Pada tanggal 26 September 2008 pukul 20.30 di Sutos, akhirnya saya mendapat kesempatan untuk menonton film yg telah membuat saya penasaran sejak lama. Hanya ada satu kata bagi saya untuk mendeskripsikan film ini, yakni : “Magnificent”. Mungkin, inilah film karya sineas Indonesia terbaik yg pernah saya tonton. Dan saya berharap agar seluruh pelajar di negeri ini menontonnya.

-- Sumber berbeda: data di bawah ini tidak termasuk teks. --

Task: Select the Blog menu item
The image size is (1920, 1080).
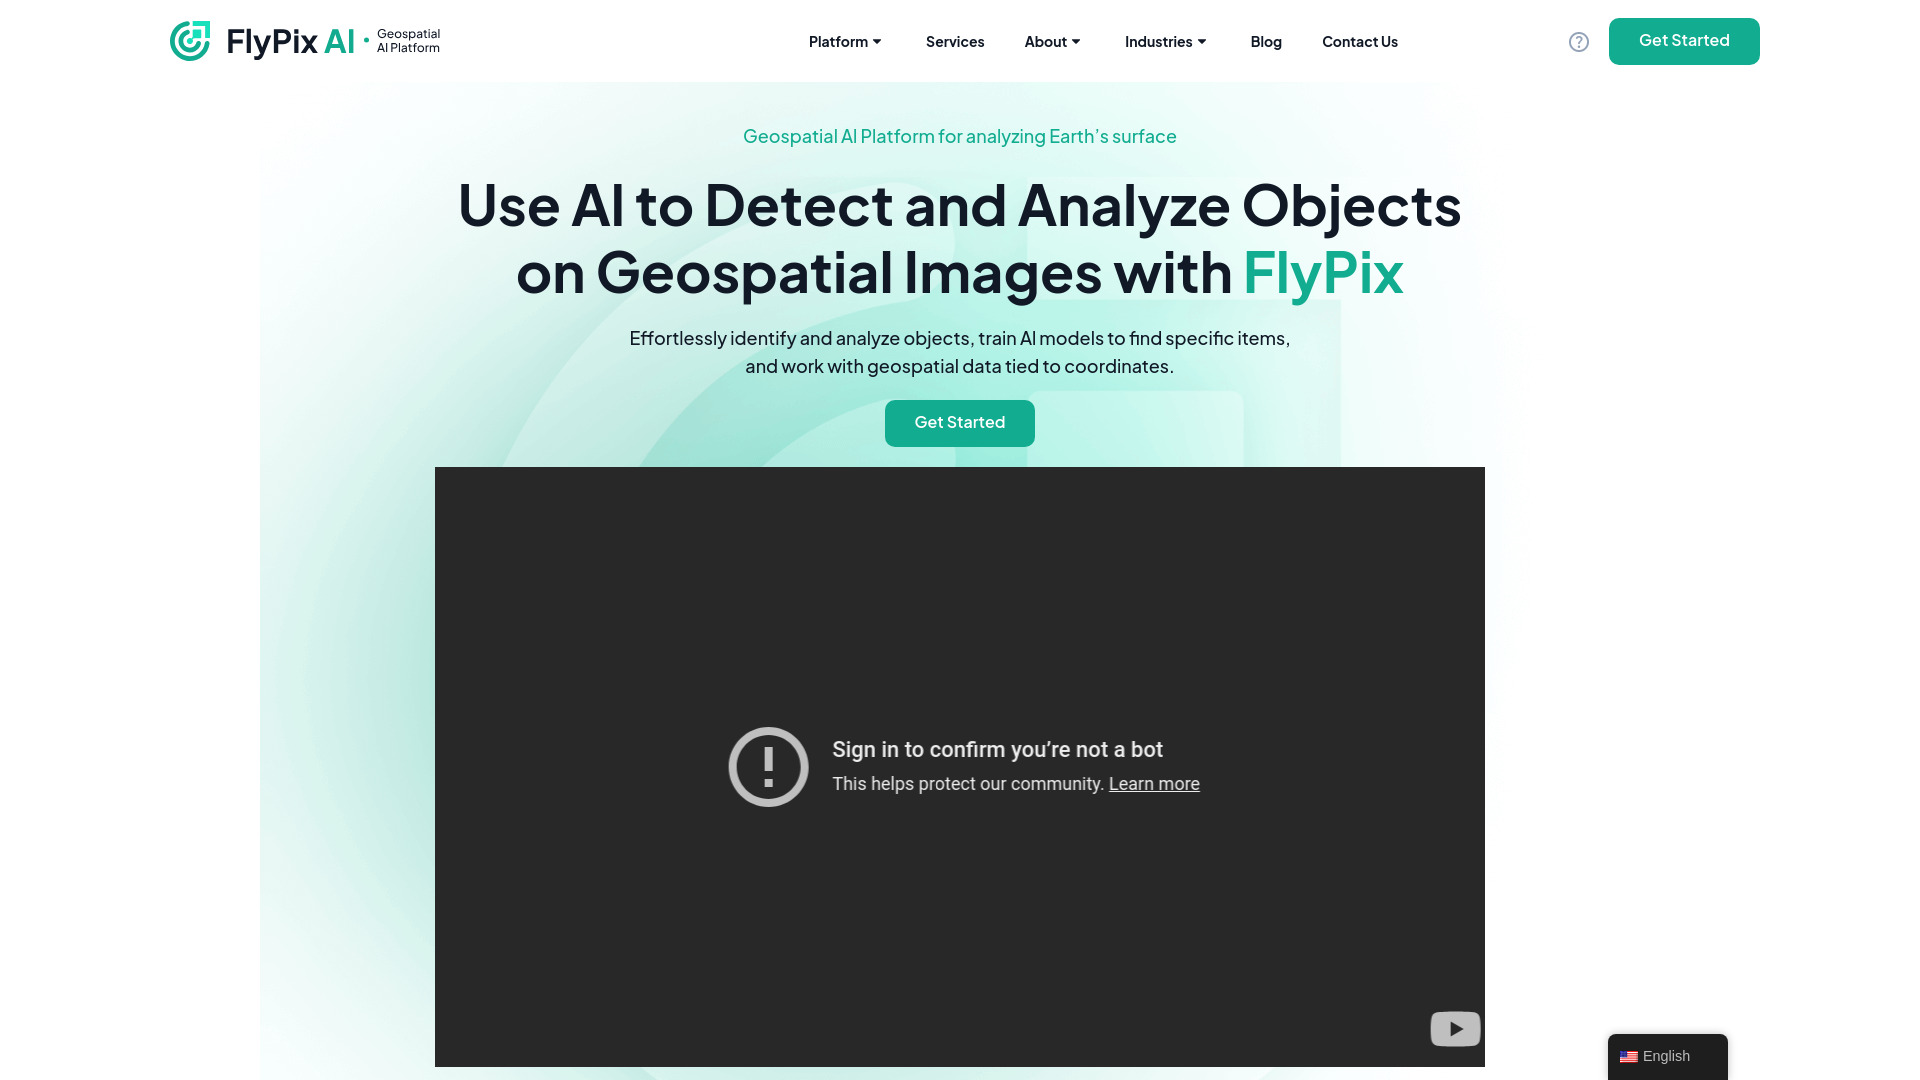Action: (1266, 42)
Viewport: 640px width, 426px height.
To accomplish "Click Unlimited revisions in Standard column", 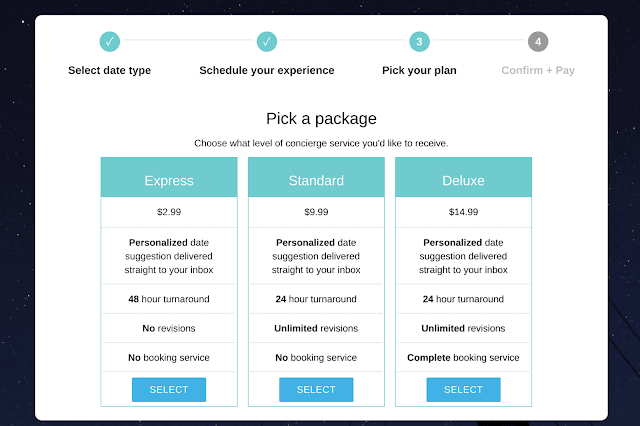I will (x=316, y=328).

Saat menonton film ini, seringkali saya takjub dengan keindahan Belitong, apalagi ketika scene dimana para anggota laskar pelangi berdiri di atas batu di pinggir pantai sambil melihat pelangi… Thats so damn beautiful… Menonton film ini, emosi saya benar2 naik turun. Saya tertawa terpingkal-pingkal ketika mendengar salah satu dialognya dan ketika melihat scene dimana Mahar sedang bernyanyi dan anggota lainnya menjadi penari latarnya. Namun, saya juga terharu biru ketika scene perpisahan Lintang.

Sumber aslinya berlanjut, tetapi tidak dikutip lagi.